Même si RTE note que « l’économie de la transition énergétique peut générer des tensions sur l’approvisionnement en ressources minérales, particulièrement pour certains métaux, qu’il sera nécessaire d’anticiper », ses scénarios se contentent d’être théoriques, sans en prendre en compte les contingences ressourcielles, environnementales et géopolitiques des décennies qui viennent.
Il convient donc de rester prudents sur la faisabilité des scénarios M au-delà de leur conception théorique (sollicitée par les mouvements anti-nucléaires).
Dans ses conclusions, le rapport RTE mentionne que « pour 2030, développer les énergies renouvelables matures le plus rapidement possible et prolonger les réacteurs nucléaires existants dans une logique de maximisation de la production bas-carbone augmente les chances d’atteindre la cible du nouveau paquet européen » et que « construire de nouveaux réacteurs nucléaires est pertinent du point de vue économique, a fortiori quand cela permet de conserver un parc d’une quarantaine de GW en 2050 (nucléaire existant et nouveau nucléaire) ».

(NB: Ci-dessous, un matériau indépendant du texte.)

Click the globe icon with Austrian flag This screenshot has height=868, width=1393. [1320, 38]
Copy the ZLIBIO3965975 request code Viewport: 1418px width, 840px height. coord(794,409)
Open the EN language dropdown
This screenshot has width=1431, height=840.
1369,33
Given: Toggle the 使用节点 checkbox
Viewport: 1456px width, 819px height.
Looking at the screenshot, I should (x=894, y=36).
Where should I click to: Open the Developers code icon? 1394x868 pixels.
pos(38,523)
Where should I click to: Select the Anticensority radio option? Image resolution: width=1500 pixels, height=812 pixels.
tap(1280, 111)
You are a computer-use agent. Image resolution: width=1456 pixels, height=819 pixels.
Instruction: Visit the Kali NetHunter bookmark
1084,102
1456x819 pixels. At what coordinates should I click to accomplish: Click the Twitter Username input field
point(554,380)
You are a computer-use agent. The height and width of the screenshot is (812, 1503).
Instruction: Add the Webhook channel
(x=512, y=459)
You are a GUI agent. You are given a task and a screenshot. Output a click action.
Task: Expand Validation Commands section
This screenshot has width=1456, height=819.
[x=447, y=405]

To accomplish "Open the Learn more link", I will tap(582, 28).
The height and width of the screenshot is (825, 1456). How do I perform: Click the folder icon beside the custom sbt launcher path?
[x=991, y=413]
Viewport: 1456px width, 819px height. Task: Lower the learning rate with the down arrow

En conclusion, ne nous empressons pas de faire dire à RTE ce qu’il ne dit pas, en l’occurrence qu’on pourrait « se passer du nucléaire ».
Ce qui est certain, c’est que le combat antinucléaire dans l’objectif d’une minimisation de la part du nucléaire dans le futur mix énergétique doit dépasser les slogans traditionnels « nucléaire = danger » et impose de se saisir de ces questions techniques complexes et de les travailler et maîtriser en profondeur, tout particulièrement celles de la régulation de l’intermittence, des capacités ressourcielles et de leur coût énergétique, financier et environnemental.
Face au réchauffement climatique, le combat antinucléaire doit se métamorphoser.